Wednesday, May 20, 2009

Oh Dave, are you not free from corporate interests?

So I'm watching David Letterman last month and the guest is Elon Musk, owner of Tesla motors. He got Dave all riled up about electric cars, and by the end of the show Dave was calling all the big American car companies greedy, short-sighted boneheads for not supporting electric car technology - particularly making fun of the Chevy Volt for having a mere 40-mile range before it starts using gas.

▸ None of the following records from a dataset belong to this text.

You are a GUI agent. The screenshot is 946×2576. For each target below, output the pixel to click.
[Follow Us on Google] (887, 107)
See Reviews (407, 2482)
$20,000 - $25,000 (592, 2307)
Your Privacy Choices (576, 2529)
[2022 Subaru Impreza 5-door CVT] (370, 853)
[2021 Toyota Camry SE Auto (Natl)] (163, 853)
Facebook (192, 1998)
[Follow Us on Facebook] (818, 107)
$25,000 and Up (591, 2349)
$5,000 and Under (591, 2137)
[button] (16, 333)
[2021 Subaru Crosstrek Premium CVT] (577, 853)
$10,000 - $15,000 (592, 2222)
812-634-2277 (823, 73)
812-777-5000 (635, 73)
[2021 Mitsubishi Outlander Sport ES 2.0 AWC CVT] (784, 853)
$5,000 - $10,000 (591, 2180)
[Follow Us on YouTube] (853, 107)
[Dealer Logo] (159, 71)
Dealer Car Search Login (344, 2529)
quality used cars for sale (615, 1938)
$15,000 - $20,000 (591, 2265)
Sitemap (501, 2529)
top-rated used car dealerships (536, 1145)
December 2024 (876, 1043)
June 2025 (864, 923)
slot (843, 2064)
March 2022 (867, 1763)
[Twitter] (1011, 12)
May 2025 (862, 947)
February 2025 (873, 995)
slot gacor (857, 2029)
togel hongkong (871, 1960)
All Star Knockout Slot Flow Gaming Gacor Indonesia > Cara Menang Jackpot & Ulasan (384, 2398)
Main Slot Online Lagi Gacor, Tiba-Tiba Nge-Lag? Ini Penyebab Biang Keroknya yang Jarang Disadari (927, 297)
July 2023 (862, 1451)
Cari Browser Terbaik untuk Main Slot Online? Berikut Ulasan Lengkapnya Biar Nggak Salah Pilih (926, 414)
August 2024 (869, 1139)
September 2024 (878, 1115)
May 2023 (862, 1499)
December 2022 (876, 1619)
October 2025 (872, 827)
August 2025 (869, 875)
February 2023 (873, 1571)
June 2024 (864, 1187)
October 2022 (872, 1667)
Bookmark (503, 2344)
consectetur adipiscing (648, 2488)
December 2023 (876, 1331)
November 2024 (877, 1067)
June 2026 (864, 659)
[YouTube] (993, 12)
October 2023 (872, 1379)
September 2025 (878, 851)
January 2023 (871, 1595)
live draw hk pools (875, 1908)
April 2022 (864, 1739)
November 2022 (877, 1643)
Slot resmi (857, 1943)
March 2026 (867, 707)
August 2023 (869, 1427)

It seems this pissed a sponsor off, because who did he have on tonight? Some corporate flack for Chevy, there to talk about how great the the Volt is. It was hard to watch. His arguments basically boiled down to 'we're a corporation, and it makes more financial sense to make huge gas-guzzling cars than socially responsible ones'. He also made fun of the famous EV-1, announcing that they built a thousand of them, and their total cost was around 100,000 each - he didn't explain what the figures involved were, though - is that assembly and parts, or is he counting the entire R&D of the car - which sounds much more likely, since he's talking about a hundred million dollars.

It only got worse when it was time to roll out the Volt (which is ugly as sin, by the way), Dave had to badger the guy for a full minute before he'd admit that it was going to cost 40K, but then quickly compared it to the Tesla Roadster, which runs 100K - again, he's just lying here. It's apples and oranges to point out that his sedan is 60 grand less than a high-end sports car. I'm sure that's true, but you're really not going for the same market, are you?

Somehow it never managed to come up that the car they are in competition with, the Tesla 'Model-S' which is likely going to cost around 50K. I suppose if the public heard that for just ten thousand dollars more they'd never have to stop at a gas station again it might stomp on the PR flack's point a little.

Do you think Dave was specifically asked not to mention it?

I'm going to have to get some pictures of these guys, but what does it say that the man who went on a talk show to sell the Electric Car to America is a young guy, a computer genius entrepeneur and self-made millionaire who decided he wanted to change the world by giving it electric cars, and the man selling Hybrids to America is a 77-year-old former Marine who's worked for various car companies his entire post-military career, and looks like he has a steak and bourbon for dinner at least four times a week?